Ensemble creation with Ensembler

Author(s)

Purpose

Ensembler can be used to superpose multiple chains to be used as an ensemble search model for molecular replacement.

Usage

Ensembler can be run from the PHENIX GUI and the command line, the only difference being the way commands are taken from the user.

The graphical user interface makes all settings accessible either as part of the main window (for frequently used options) or as a dialog box Ensemble generation settings.... Input files are specified either by the +/- button pair, or by drag-and-drop onto the window area. File types are automatically recognized, and added to the relevant input section.

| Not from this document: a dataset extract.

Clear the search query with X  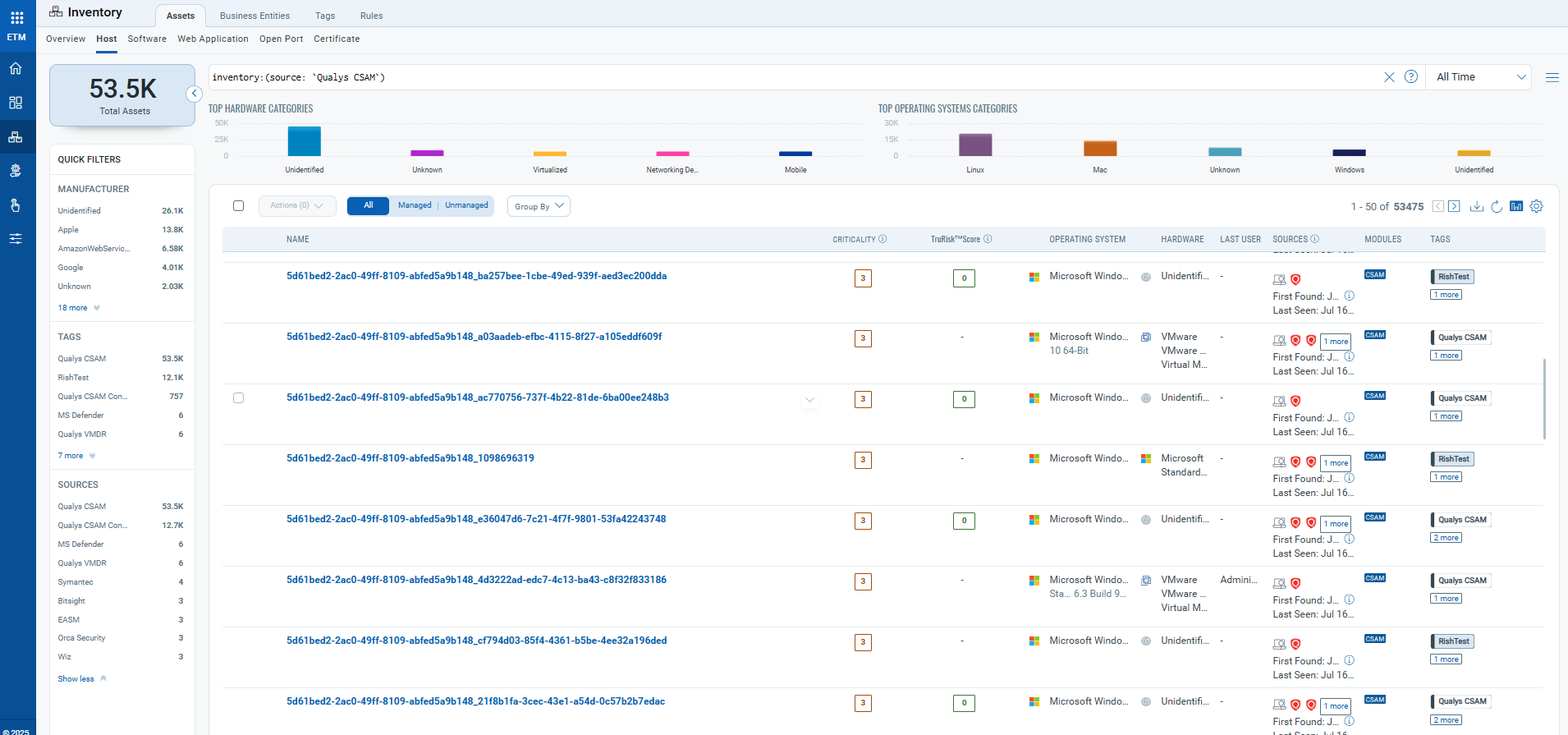pos(1389,77)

../images/ensembler_gui.png

Input files

Output files

The superposed chains can be written out either as a quasi multiple model PDB file that is readable by phaser directly (output style merged, output file name root_merged.pdb) or as a series of files containing each chain separately (output style separate, file name root_pdb_chain.pdb, where pdb is the name of the PDB file the chain was read from, and chain is the chain identifier). The file name root can be changed via the root parameter of the output (default: ensemble).

Description

The workflow consists of several stages that can be independently configured. These are listed in order of execution, and control parameters are accessible from the Ensemble generation settings... dialog box. For a summary of all parameters with the corresponding defaults, see the Additional information section.

Residue mapping

Establishes the equivalence of residues among the input chains. There are several options available:

Most common residue mapping mode is ssm. If no SSM alignment can be done or this is imprecise (e.g. no secondary structure), muscle is a good second choice.

Atom mapping

Maps selected atoms within equivalent residues to each other. The mapping is done by name hence the order of atoms in the residue does not matter. If atoms are missing from certain residues (or if certain residues contain extra atoms), a gap will be filled where necessary. Atom selection is controlled by the atoms parameter of the configuration scope. Default atom selection: CA.

Superposition

Equivalent positions are superposed iteratively to find a globally optimal solution. There are two superposition algorithms implemented, which primarily differ in how they handle gaps in equivalent positions.

Both algorithms use Diamond's formulation to solve the pairwise rotational superposition problem (Diamond, 1988).

An exception is raised if there are less than 3 sites present for superposition.

Multiple superposition is an iterative process and consists of a series of pairwise superpositions. The convergence criterion is controlled by the convergence parameter (in the superposition scope), which is the r.m.s. difference change between two consecutive iterations.

Weighting

Automatic weighting can be used to improve superposition, either to amplify highly homologous regions or to decrease the effect of incorrect site-equivalence (typically arises because of a wrong alignment). Implemented weighting schemes are as follows:

Weighting is iterated with superposition until weights converge, which can be controlled by the convergence parameter of the weighting scope.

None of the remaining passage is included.